What This Class Taught Me (Even While I Was Still Figuring Out What This Class Was...)
- laurenmustwrite
- Dec 20, 2025
- 3 min read
When I signed up for COMM 1000, I genuinely had no idea what I was walking into. The course description sounded like every generic intro class on earth: “how humans use messages to create meaning across contexts.” Umm, what? It didn’t tell me if we’d be giving speeches, studying TikTok, communicating in teams, or decoding cave drawings. A “survey” of communication sounded like something where I would just skim topics and move on. I thought it would be basic. Light. A required box to check off. Nothing too deep.
But somewhere between my professor’s very sweet dog interrupting class every other week, her remote lectures from Tulsa, our random film detours, and the actual communication lessons, I realized something: communication is not just talking. It’s everything happening around the talking. It’s culture, conflict, silence, misunderstanding, body language, voice notes, addiction, digital overload, and the way Black folks say whole paragraphs without ever opening our mouths. How cool are we?!
INTERCULTURAL COMMUNICATION AKA: "THE LANGUAGE BENEATH THE LANGUAGE"
This unit hit home because culture shapes every piece of how I communicate. Being a Black woman from New York City means my tone has a tone. My face has a dialect. My sideeye is a sentence. When we talked about intercultural communication, it helped me understand why some moments in my life have been so misunderstood; like how white co-workers think I’m “intense” when I’m simply being direct, or how my own family has entire conversations in silence.
CONFLICT & NEGOTIATION (OTHERWISE KNOWN AS “ME TRYING TO TALK TO PEOPLE WHO DON’T LISTEN”)
This unit felt like therapy light. I loved how we talked about conflict styles because it made me realize: I negotiate everything. Even breathing. Even with my child.
With friends? I’m collaborative.
With men? I’m cautious.
With coworkers? I’m diplomatically blunt.
And with my daughter Kori? Lord. We are in a permanent conflict negotiation dance because she is nine years old, has an iPhone, and thinks she has presidential level screen time rights. Her dad got her the phone at six because of guilt and co-parenting complications, and ever since then, I’ve been fighting a technological demon. Digital communication has changed our relationship. I see her become overstimulated, distracted, emotionally unavailable all before age ten. Negotiating boundaries with a child raised on FaceTime is a whole new era of communication. And I don't think I'm handling this well.

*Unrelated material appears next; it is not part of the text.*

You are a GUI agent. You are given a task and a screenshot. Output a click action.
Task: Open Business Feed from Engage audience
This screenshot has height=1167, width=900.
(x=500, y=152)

HEALTH COMMUNICATION (WHERE MY LIFE STORY FINALLY MADE SENSE AS “CURRICULUM”)
This was the most personal unit. Talking about how messages shape health choices brought me back to being a baby in the rooms of Narcotics Anonymous. My mother, grandmother, and father were all addicts. I grew up watching what real, raw, community rooted health communication looked like. NA was honest. And direct. And human. That’s not how substance abuse is talked about in mainstream America, where addiction became a “public health crisis” only when white kids started overdosing. Communication is political. Communication decides whose pain is urgent and whose pain is cultural background noise.

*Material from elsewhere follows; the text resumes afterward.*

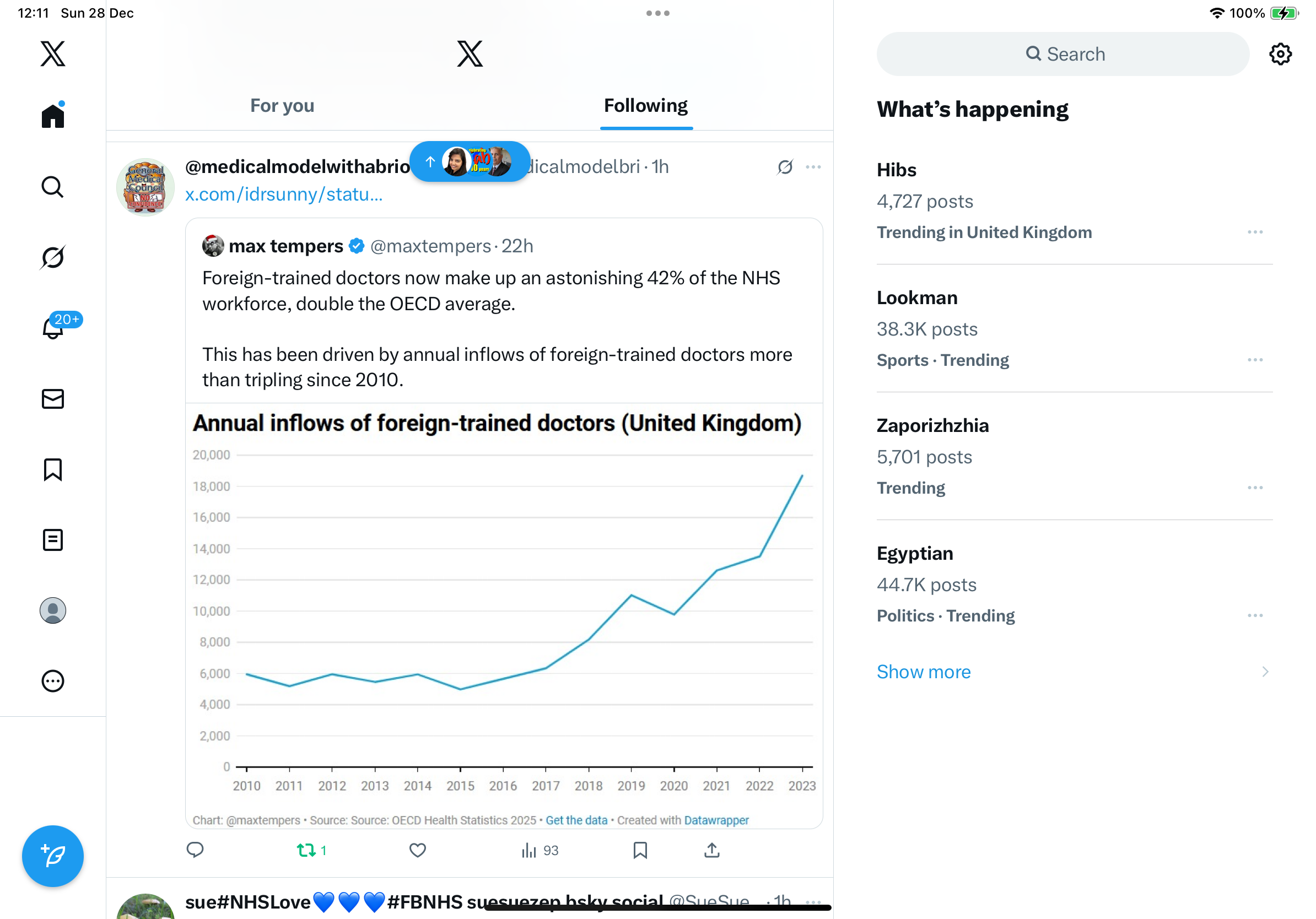Click the new posts pill button
Viewport: 1316px width, 919px height.
click(470, 161)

The National Cancer Institute’s Theory at a Glance reading explained how behavior change relies on clear messaging, cultural relevance, and trust, three things mainstream health communication has historically not given Black communities. That gap keeps showing up in modern issues, from COVID misinformation to the opioid crisis. This unit helped me understand why the communication I witnessed in NA saved lives: it was honest, culturally grounded, and rooted in accountability.
AND IF YOU NEEDED PROOF THAT MY DAUGHTER IS A DIGITIAL CITIZEN, HERE IT GOES!

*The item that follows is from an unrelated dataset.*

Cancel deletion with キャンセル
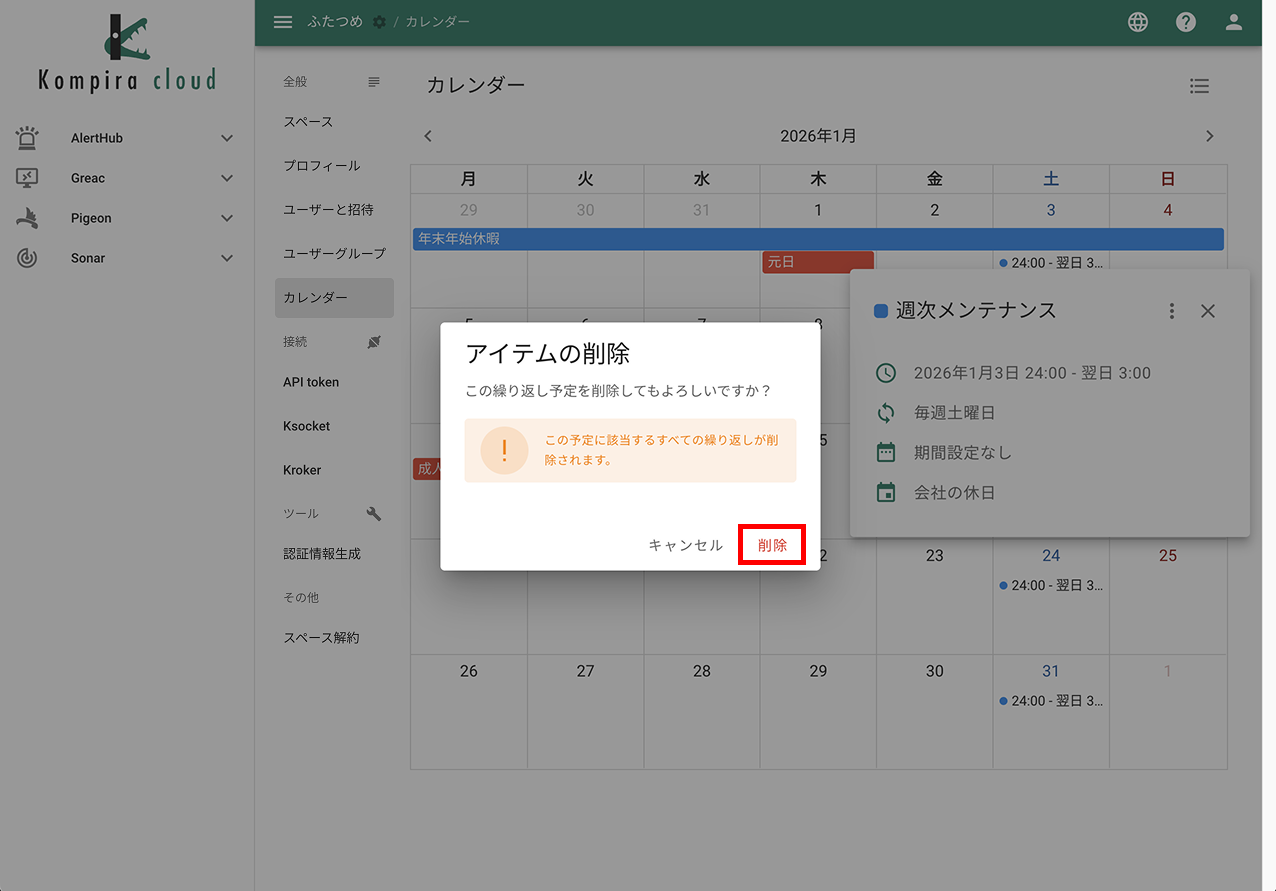coord(686,544)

WHO I AM NOW AS A COMMUNICATOR
This class didn’t transform me into a communication scholar, but it did something better: it made me aware. Aware of how I talk, how I listen, and how culture directs my conversations. It shows how conflict reveals my boundaries, and how media shapes my daughter, and even how silence carries history.
I see myself now as someone who communicates with intention. Someone who blends transparency with humor. Someone who still has to work on patience, timing, and not assuming people can read my mind just because I said everything with my eyebrows. That's reserved for kinfolk.
But most importantly, I see communication as identity. Culture. Survival. And connection.
And for a class I thought would be boring? That’s not a bad takeaway at all.